Work item —
Reproduce the listing below line for line, with no changes.
Start of Dataset records
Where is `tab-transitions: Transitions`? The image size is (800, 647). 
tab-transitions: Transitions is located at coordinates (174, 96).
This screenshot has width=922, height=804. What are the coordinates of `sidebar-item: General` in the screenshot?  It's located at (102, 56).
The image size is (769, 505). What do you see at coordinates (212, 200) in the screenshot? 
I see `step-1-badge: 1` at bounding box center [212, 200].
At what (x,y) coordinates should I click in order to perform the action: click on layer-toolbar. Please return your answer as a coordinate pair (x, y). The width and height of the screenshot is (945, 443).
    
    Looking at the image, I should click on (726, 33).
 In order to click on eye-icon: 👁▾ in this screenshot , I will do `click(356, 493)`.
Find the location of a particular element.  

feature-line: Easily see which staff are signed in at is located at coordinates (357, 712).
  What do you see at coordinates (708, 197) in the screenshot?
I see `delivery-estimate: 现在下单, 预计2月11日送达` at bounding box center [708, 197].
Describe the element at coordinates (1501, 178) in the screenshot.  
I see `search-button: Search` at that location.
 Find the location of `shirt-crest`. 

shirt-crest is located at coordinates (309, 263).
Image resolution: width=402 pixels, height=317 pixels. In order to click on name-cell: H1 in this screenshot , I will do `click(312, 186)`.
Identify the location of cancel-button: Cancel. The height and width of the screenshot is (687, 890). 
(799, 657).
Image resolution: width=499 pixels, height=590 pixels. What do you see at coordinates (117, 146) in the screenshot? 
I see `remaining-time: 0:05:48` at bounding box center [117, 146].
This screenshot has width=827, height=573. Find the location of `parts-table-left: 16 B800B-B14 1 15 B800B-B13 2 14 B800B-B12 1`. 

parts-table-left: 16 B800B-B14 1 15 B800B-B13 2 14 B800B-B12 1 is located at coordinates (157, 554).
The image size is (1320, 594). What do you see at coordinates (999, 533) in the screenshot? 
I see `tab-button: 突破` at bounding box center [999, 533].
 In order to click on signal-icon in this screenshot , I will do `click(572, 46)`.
End of Dataset records
Finished exercise —
Where is `tab-transitions: Transitions`? The image size is (800, 647). 
tab-transitions: Transitions is located at coordinates (174, 96).
This screenshot has width=922, height=804. What are the coordinates of `sidebar-item: General` in the screenshot?  It's located at (102, 56).
The image size is (769, 505). What do you see at coordinates (212, 200) in the screenshot? 
I see `step-1-badge: 1` at bounding box center [212, 200].
At what (x,y) coordinates should I click in order to perform the action: click on layer-toolbar. Please return your answer as a coordinate pair (x, y). The width and height of the screenshot is (945, 443).
    
    Looking at the image, I should click on (726, 33).
 In order to click on eye-icon: 👁▾ in this screenshot , I will do `click(356, 493)`.
Find the location of a particular element.  

feature-line: Easily see which staff are signed in at is located at coordinates (357, 712).
  What do you see at coordinates (708, 197) in the screenshot?
I see `delivery-estimate: 现在下单, 预计2月11日送达` at bounding box center [708, 197].
Describe the element at coordinates (1501, 178) in the screenshot.  
I see `search-button: Search` at that location.
 Find the location of `shirt-crest`. 

shirt-crest is located at coordinates (309, 263).
Image resolution: width=402 pixels, height=317 pixels. In order to click on name-cell: H1 in this screenshot , I will do `click(312, 186)`.
Identify the location of cancel-button: Cancel. The height and width of the screenshot is (687, 890). 
(799, 657).
Image resolution: width=499 pixels, height=590 pixels. What do you see at coordinates (117, 146) in the screenshot? 
I see `remaining-time: 0:05:48` at bounding box center [117, 146].
This screenshot has width=827, height=573. Find the location of `parts-table-left: 16 B800B-B14 1 15 B800B-B13 2 14 B800B-B12 1`. 

parts-table-left: 16 B800B-B14 1 15 B800B-B13 2 14 B800B-B12 1 is located at coordinates (157, 554).
The image size is (1320, 594). What do you see at coordinates (999, 533) in the screenshot? 
I see `tab-button: 突破` at bounding box center [999, 533].
 In order to click on signal-icon in this screenshot , I will do `click(572, 46)`.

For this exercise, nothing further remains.